Verbindingen met Narrative Reporting maken

Nadat u Oracle Smart View for Office hebt geïnstalleerd, zoals wordt beschreven in Smart View-installer downloaden en uitvoeren, kunt u verbindingen met Narrative Reporting maken.

Voor verbindingen zijn gegevens over uw service-URL vereist. Uw Smart View-beheerder moet u de gegevens verschaffen die u nodig hebt om de verbinding tot stand te brengen.

Gebruik voor de verbinding met Narrative Reporting de snelle verbindingsmethode in Smart View.

Opmerking:

Gebruik de procedure in dit onderwerp om verbindingen te maken.

Nadat er verbindingen zijn gemaakt, gebruikt u de procedure in Verbinding maken met Narrative Reporting in Smart View om routinematig verbinding te maken.

Ga als volgt te werk om een privéverbinding met Narrative Reporting te maken met de snelle verbindingsmethode:

  1. Open Microsoft Excel, Word of PowerPoint en selecteer het Smart View-lint.
  2. Klik in het Smart View-lint op Paneel.
  3. Selecteer in het Smart View venster de optie Privéverbindingen.

    U kunt ook via het Smart View-venster klikken op de pijl naast de knop Overschakelen naar, De knop Overschakelen naar, en vervolgens Privéverbindingen selecteren in de dropdownlijst.

  4. Voer terwijl u zich nog steeds in het Smart View venster bevindt, in het tekstvak dat u ziet in Afbeelding 24-1, de service-URL voor Narrative Reporting in.

    Afbeelding 24-1 Snelle verbinding - URL invoeren


    Hier worden het Smart View venster, het privéverbindingsgebied en het tekstvak getoond waarin u een URL invoert om een snelle verbinding te maken met Narrative Reporting.

    De URL-syntaxis:

    https://serviceURL/epm/SmartView

    Uw Smart View beheerder moet u de URL geven voor Narrative Reporting.

  5. Druk op Enter.

    Of klik op de knop Uitvoeren, De knop Uitvoeren naast het tekstvak waar u de service-URL hebt ingevoerd.

  6. Voer in het inlogvenster uw referenties voor Oracle Cloud Identity Service Domain in en klik op Aanmelden.
  7. Als het beginpaneel van Narrative Reporting wordt weergegeven, selecteert u Bibliotheek om het Smart View venster op te starten (als het beginpaneel niet wordt weergegeven, slaat u deze stap over en gaat u naar de volgende stap).

    Hier wordt het beginpaneel van Narrative Reporting getoond, dat toegang geeft tot de items die aandacht van de gebruiker behoeven en toegang tot recent geopende items, evenals de node 'Bibliotheek' van Narrative Reporting.

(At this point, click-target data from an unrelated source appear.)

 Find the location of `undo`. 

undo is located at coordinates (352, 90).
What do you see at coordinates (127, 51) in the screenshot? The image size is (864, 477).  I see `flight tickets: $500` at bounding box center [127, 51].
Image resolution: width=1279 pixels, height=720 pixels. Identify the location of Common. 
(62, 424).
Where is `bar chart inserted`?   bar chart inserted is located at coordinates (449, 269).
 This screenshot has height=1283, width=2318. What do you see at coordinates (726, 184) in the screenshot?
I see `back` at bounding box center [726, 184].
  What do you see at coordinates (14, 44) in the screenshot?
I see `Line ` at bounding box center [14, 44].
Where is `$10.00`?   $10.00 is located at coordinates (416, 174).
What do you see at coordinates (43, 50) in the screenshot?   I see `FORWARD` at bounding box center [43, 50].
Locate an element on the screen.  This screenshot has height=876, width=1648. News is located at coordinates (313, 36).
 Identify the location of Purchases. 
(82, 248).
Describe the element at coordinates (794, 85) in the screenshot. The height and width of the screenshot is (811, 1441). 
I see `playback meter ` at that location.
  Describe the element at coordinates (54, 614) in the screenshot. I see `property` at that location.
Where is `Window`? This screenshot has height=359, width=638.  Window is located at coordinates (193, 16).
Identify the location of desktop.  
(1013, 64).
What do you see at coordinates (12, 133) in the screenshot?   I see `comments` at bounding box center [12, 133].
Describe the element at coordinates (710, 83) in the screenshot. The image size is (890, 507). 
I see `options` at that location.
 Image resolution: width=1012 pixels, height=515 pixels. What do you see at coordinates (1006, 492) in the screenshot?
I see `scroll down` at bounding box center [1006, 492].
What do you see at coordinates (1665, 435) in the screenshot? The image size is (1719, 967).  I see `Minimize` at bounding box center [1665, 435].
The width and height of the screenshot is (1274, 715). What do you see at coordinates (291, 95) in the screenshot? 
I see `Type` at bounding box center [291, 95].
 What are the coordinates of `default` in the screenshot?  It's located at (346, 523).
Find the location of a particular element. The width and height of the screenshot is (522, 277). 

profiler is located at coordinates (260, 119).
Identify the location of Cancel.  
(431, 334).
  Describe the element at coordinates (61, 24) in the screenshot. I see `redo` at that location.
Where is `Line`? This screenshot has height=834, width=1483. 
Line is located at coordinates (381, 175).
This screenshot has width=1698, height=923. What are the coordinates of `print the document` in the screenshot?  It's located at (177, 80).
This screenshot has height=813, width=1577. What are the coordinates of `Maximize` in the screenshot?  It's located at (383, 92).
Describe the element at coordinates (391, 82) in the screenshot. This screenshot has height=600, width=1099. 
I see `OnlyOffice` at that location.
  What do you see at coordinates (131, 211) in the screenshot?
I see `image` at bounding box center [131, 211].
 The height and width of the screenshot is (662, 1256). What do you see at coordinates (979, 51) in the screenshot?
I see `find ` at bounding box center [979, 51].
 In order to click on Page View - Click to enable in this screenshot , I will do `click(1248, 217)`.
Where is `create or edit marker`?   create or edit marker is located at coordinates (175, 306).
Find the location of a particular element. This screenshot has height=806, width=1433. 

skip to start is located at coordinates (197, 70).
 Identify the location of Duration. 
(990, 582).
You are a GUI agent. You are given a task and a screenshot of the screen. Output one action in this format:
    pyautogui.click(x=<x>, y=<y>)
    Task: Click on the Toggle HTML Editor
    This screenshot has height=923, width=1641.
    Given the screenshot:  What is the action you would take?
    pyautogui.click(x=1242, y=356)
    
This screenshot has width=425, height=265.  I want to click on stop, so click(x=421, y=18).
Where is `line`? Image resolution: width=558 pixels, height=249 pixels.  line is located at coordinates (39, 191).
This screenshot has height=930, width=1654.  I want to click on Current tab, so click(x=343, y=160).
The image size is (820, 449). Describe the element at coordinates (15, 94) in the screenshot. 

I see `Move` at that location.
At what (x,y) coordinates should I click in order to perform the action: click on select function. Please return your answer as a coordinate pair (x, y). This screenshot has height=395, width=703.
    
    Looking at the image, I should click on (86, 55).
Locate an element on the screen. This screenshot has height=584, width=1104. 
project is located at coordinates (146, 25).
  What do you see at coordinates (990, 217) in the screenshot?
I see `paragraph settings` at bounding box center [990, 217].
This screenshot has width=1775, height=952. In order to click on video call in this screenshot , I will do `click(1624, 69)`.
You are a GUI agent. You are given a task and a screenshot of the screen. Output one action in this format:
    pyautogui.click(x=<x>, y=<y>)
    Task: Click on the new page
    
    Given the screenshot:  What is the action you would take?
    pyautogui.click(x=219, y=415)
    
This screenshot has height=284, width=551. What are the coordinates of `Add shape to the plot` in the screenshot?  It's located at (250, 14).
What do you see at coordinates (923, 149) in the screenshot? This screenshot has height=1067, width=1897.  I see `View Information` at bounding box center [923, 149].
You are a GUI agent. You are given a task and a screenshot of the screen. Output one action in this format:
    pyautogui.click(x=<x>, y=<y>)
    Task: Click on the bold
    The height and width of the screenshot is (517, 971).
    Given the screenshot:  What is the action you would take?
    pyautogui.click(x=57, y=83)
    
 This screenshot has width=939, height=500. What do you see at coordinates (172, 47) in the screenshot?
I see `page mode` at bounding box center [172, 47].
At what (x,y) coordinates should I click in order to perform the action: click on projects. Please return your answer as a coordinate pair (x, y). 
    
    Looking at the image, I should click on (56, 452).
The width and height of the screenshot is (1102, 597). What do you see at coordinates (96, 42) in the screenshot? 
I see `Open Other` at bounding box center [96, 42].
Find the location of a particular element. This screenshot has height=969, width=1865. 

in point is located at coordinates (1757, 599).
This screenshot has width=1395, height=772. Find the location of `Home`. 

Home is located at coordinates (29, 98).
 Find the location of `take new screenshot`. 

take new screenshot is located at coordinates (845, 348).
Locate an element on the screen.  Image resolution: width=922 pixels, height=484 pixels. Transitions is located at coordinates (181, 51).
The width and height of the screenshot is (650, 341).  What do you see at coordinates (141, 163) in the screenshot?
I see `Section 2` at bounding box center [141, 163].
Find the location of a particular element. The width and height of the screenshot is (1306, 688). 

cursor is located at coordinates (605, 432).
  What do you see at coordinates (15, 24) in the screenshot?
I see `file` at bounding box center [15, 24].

    Het beginpaneel van Narrative Reporting wordt weergegeven als u de Narrative Reporting extensie al hebt geïnstalleerd en andere verbindingen met Narrative Reporting maakt. Bijvoorbeeld: een beheerder maakt verbindingen met een testomgeving en met een productieomgeving.

  8. Vouw in het Smart View venster de Narrative Reporting node uit, selecteer vervolgens de Bibliotheek node en klik vervolgens op Verbinden.

    Nog te bepalen
  9. Voer een van de volgende acties uit:
    • Als het dialoogvenster Extensiewaarschuwingen wordt weergegeven, klikt u op de knop Naar dialoogvenster 'Extensie'. In het dialoogvenster Extensiewaarschuwingen wordt u geïnformeerd over de meest recente Narrative Reporting en Disclosure Management extensies die beschikbaar zijn voor installatie. Zie Werken met extensiewaarschuwingen voor het voltooien van de extensie-updateprocedure.

    • Als het dialoogvenster Extensiewaarschuwingen niet wordt weergegeven, gaat u door met De Narrative Reporting extensie installeren.